From James Taranto
James Taranto of the Wall Street Journal points out a couple of interesting things today.
1. It may be easier for the Democrats to take control of the Senate, rather than the House. Why? Congressional districts are gerrymandered to heavily favor one party over another, so when the wave of public opinion swings in either direction, it's still not enough to overcome the advantage the incumbent party has. Senate elections are statewide, and reflect changes in sentiment at the statewide level.
Take a look at the 2004 results in California's 53 House districts for an illustration of how much of a hump the challenging parties have to overcome; in only three districts did the losing party's candidate come within 20 percentage points of the winner! In their efforts to sink last year's ballot proposition to have judges draw congressional boundaries, the Democrats may have shot themselves in the foot by killing their chances of making any significant gains when the Republicans are down. California's gerrymandering is truly the Incumbent Protection Plan. For some examples of absurdly gerrymandered districts, check out these maps of Districts 23, 38, and 46 (see how Palos Verdes is tenuously attached to Huntington Beach).
Contrast that with, say, Colorado's Congressional districts, which adhere much more closely to county boundaries.

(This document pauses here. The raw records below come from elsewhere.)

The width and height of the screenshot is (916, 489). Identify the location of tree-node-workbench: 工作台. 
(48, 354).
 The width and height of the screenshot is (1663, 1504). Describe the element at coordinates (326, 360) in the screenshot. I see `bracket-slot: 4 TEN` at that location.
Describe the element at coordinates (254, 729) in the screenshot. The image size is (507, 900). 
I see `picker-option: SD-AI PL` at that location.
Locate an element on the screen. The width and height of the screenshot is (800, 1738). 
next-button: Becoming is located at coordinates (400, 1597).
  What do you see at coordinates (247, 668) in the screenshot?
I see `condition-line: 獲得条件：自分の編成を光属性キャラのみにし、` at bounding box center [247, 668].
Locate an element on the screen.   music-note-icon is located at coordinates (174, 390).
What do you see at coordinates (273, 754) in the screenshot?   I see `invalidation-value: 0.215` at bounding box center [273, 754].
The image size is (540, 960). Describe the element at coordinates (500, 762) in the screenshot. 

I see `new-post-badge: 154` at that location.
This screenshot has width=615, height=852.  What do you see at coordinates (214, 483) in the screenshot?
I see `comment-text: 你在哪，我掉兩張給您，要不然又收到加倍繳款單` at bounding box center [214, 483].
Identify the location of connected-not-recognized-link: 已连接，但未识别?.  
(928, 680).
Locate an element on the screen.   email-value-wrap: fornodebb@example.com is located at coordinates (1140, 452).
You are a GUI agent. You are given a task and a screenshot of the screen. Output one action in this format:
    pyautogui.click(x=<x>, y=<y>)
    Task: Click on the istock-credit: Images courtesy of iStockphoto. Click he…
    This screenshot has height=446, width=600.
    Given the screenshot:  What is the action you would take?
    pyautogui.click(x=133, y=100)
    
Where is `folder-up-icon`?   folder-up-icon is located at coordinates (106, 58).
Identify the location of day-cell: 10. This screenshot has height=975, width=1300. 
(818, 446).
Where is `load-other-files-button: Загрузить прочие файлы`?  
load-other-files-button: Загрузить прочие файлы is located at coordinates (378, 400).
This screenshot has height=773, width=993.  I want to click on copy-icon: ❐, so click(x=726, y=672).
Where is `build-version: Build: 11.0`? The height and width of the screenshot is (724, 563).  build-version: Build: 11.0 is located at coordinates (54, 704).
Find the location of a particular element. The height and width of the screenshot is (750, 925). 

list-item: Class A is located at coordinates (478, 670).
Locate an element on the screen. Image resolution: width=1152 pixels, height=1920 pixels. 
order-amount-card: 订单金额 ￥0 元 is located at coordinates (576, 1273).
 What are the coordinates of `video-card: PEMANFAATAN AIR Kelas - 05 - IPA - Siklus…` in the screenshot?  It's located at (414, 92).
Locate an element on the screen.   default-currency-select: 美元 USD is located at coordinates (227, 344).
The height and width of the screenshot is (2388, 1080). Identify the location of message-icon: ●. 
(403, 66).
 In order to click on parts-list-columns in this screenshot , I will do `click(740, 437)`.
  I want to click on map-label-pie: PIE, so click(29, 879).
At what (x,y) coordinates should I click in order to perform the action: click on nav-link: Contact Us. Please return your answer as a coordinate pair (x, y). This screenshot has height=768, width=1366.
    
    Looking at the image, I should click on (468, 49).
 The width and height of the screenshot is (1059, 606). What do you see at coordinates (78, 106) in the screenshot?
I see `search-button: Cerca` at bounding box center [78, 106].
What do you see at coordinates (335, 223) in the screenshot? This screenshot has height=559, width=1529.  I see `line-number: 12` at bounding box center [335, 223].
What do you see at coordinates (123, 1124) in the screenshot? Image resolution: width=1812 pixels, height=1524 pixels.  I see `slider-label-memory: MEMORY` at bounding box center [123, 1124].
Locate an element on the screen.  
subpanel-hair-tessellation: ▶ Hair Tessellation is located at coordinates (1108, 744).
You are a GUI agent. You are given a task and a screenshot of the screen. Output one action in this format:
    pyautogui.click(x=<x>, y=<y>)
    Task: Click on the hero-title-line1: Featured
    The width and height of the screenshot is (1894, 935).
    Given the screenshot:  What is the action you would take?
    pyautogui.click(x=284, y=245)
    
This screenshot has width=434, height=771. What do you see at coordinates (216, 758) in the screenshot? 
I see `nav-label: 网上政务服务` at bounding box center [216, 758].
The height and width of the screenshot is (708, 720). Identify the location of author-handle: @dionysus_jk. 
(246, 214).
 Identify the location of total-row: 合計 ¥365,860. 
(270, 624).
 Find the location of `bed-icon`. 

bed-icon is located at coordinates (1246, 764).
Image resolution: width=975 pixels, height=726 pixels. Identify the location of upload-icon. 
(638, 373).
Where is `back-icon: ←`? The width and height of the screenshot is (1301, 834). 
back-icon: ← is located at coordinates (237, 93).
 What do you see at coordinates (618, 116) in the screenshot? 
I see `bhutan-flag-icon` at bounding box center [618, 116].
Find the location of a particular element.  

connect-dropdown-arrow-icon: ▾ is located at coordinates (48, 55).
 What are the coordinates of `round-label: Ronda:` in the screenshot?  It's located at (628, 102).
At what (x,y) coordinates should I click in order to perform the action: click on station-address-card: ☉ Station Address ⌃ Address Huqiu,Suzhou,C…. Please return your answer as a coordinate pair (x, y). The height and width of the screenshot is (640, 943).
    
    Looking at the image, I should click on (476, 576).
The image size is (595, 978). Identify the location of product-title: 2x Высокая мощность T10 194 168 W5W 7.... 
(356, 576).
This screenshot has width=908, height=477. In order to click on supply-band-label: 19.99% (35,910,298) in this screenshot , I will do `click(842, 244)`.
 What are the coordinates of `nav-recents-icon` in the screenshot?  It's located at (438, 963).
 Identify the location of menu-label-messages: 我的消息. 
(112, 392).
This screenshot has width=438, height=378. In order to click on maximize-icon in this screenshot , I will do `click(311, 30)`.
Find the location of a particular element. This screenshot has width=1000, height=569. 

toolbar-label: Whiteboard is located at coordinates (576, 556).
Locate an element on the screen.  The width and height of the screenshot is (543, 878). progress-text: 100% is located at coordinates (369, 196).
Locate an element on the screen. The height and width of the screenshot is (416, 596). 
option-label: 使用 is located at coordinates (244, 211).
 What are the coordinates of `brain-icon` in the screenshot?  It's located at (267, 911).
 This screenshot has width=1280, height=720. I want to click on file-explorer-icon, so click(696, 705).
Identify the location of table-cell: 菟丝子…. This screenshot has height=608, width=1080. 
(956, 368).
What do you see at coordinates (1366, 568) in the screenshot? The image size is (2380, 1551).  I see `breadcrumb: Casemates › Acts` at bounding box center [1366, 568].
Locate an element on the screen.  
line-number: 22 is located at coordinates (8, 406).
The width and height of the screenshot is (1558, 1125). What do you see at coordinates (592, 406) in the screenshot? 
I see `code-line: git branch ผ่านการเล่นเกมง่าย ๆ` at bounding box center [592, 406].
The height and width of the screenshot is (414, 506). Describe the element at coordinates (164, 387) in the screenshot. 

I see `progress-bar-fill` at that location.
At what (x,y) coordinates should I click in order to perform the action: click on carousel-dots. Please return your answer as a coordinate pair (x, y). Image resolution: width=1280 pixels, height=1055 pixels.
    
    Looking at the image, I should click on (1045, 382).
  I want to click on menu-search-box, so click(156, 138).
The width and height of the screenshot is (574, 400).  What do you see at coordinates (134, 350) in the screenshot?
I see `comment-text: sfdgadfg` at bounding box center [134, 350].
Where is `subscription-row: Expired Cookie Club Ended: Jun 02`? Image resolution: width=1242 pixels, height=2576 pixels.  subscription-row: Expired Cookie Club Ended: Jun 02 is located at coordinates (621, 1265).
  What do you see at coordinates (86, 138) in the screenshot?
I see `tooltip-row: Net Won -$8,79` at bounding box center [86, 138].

Of only seven districts, three of the elections had the two major parties within 12 percentage points in 2004. One of those--- 1/7 of the state's Congressional representation--- looks like it will switch to the Democrats, another is a possibility, and the other, which the Democrats took narrowly in 2004, looks like a much more solid win for them this year.
2. A Norwegian school is trying to turn all of its little boys into sitzpinklers.
In German, the phrase for someone who sits and urinates, a "Sitzpinkler", is equivalent to "wimp".